Monday, March 7, 2011

CD review - Scattered Trees, Sympathy (2011)

Grief is a deeply personal process. Often, we find ourselves embarrassed in its presence. When Scattered Trees' front man, Nate Eiesland, lost his father, his response was to write his way through the loss. Sympathy is his emotional tribute. The sound is strikingly expressive; Eiesland's vocals are laid bare with raw vulnerability. For all that, it's surprisingly easy to take in. The songs are confessional and sincere. Scattered Trees have avoided the sins of mawkishness and self-indulgence to create a powerful album.

The individual songs are strong, but the flow between them is even stronger. Four Days Straight starts out softly but quickly shifts into an indie rocker with good dynamics. This drops into the sparse acoustic beginning of Sympathy, whose dreamy edges contrast nicely with the previous track. Five Minutes takes on a falsetton Trip Shakespeare groove and softly descends into the soft interlude of Where You Came From.

Sympathy has a range of musical sounds: bits of Wilco's Americana, Bright Eyes' folky simplicity, and Guster's indie rock spirit. The indie rock drive plays a big part in keeping the mood from becoming too heavy. Take, I Swear To God, which deals with the anger stage of Eiesland's grief. Its confrontational lyrics ("You're the only one that could have saved him, well you could've but you let him go") and driving beat turn his pain into a kind of affirmation.

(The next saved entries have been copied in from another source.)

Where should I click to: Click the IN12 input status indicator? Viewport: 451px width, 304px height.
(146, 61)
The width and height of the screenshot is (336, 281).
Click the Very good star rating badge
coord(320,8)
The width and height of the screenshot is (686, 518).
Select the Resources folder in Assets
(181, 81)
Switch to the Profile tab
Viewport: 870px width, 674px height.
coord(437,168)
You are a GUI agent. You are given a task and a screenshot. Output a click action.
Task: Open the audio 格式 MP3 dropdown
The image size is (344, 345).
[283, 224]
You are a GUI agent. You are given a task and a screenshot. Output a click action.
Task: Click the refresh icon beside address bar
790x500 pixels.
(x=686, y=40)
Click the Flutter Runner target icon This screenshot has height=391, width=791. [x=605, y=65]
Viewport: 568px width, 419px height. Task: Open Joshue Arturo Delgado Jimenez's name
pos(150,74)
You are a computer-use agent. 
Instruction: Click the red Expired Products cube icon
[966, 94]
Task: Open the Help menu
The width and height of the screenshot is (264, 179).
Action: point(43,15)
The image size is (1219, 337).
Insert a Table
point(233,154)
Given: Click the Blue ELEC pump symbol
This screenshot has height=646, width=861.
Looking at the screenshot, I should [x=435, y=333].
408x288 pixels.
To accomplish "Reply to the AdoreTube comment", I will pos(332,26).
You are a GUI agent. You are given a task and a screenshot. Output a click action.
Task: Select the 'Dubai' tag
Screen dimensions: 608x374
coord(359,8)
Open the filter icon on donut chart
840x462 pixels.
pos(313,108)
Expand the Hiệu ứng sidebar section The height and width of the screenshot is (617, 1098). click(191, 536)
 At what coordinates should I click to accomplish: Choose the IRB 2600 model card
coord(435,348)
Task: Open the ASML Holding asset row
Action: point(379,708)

My favorite track, though, is Love and Leave. The verses have that Jeff Tweedy directness. The bridge opens up into a lusher sound, with a huge cymbal wash. The emotional build out of the bridge into the "I'm crazy, I'm going crazy" section channels Trail of Dead's intensity to create a strong climax for the song.

Lyrically, the album talks of loss, leaving, and desertion. Many of the songs seem focused on romantic relationships at first, ignoring the context of Eiesland's father. That's part of why Sympathy is easy for us to hear and connect with. It lets us all relate to his feelings without embarrassment. In honor of Mr. Eiesland, I'll raise a toast of Pilsner Urquell, mildly bitter with some malt to balance.

Sympathy is scheduled to release April 5 on Rollcall Records/EMI.